The pathogenesis study in rats with delayed carbon monoxide encephalopathy

Research Project

Project/Area Number	16K21207
Research Category	Grant-in-Aid for Young Scientists (B)
Allocation Type	Multi-year Fund
Research Field	Psychiatric science Emergency medicine
Research Institution	Ehime University
Principal Investigator	Ochi Shinichiro 愛媛大学, 医学系研究科, 助教 (40568911)
Research Collaborator	Ueno Shuichi 愛媛大学, 大学院医学系研究科, 教授 (80232768) Iga Jun-ichi 愛媛大学, 大学院医学系研究科, 准教授 (70363140) Nishihara Tasuku 愛媛大学, 医学部附属病院, 助教 (50568912)
Project Period (FY)	2016-04-01 – 2018-03-31
Project Status	Completed (Fiscal Year 2017)
Budget Amount *help	¥3,900,000 (Direct Cost: ¥3,000,000、Indirect Cost: ¥900,000) Fiscal Year 2017: ¥1,950,000 (Direct Cost: ¥1,500,000、Indirect Cost: ¥450,000) Fiscal Year 2016: ¥1,950,000 (Direct Cost: ¥1,500,000、Indirect Cost: ¥450,000)

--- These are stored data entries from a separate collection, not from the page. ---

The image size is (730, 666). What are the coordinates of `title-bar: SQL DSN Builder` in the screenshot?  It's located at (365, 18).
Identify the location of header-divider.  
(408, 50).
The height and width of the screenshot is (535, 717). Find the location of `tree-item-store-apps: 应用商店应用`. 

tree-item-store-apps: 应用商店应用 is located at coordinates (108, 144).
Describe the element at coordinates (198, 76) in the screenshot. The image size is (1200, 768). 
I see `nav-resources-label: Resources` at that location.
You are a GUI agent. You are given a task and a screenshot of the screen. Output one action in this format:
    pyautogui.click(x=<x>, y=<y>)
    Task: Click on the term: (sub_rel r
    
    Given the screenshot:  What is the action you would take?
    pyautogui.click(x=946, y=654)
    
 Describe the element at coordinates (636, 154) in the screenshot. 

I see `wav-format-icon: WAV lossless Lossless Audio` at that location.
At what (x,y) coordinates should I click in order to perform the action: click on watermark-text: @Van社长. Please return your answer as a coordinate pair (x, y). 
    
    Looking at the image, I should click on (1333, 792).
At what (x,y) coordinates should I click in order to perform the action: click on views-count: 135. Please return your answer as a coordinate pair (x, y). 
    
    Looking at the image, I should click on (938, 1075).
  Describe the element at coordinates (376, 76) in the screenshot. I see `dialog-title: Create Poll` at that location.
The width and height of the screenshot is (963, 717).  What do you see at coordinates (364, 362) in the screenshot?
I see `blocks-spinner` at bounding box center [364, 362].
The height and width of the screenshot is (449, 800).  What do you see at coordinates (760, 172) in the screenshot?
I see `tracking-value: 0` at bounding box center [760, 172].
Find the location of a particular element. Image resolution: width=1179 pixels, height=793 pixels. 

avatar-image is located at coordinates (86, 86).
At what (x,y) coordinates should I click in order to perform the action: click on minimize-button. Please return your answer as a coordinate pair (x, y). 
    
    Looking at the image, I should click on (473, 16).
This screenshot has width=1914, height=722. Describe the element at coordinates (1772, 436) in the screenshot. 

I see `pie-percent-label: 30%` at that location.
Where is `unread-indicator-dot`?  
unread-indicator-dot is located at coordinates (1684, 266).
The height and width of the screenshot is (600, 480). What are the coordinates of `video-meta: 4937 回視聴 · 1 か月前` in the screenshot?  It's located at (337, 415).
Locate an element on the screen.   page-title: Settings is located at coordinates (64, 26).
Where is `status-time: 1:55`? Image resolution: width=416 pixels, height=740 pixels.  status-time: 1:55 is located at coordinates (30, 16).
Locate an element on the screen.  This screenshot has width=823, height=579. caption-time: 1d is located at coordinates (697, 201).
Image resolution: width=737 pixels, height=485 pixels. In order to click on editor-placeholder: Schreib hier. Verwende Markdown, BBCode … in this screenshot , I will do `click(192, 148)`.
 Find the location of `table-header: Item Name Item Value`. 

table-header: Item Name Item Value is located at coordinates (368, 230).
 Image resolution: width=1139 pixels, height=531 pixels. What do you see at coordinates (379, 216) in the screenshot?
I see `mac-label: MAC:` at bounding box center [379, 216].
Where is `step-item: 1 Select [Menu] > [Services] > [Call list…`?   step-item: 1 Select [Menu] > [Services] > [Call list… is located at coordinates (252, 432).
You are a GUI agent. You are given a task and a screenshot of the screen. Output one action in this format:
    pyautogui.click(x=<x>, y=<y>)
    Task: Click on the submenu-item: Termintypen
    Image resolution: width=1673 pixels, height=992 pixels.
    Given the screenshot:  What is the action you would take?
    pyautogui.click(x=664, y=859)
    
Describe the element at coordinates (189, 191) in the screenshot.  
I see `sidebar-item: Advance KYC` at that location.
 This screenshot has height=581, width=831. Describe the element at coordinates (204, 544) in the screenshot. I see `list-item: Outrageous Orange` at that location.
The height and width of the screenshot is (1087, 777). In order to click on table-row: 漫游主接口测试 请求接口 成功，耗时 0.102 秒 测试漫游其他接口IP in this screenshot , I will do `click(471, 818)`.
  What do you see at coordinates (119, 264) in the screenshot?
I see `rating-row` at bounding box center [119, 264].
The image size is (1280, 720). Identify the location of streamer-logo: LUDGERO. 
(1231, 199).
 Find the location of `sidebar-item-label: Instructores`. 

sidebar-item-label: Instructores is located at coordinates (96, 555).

Keywords	間歇型一酸化炭素中毒 / ミクログリア / アストロサイト / 神経幹細胞 / マイクログリア / 海馬神経細胞新生 / 認知機能低下 / 脳・神経 / 遺伝子 / 細胞・組織 / 免疫学
Outline of Final Research Achievements	Rats were exposed to carbon monoxide (CO) until they lost consciousness. Behavioral effects on learning and memory function were measured by the passive-avoidance test until 3 weeks. The latencies were significantly shorter in the CO models. Immunohistochemical analyses revealed cell numbers in SOX2 positive cells and microglia tended to decrease CO models less than controls in the dentate gyrus. Especially, a lot of morphologically abnormal microglia was found. On the other hand, astrocytes tends to increase CO models more than controls in the dentate gyrus. Flow cytometry analyses revealed that the cell numbers of microglia were significantly reduced in CO models. These results suggested that delayed CO encephalopathy may occur the abnormalities in glial cells such as microglia and astrocytes, and reduce neural precursor cells. Thus, the impairment of neural precursor cells via abnormalities of glial cells may be affected in the mechanism of delayed neuronal injury.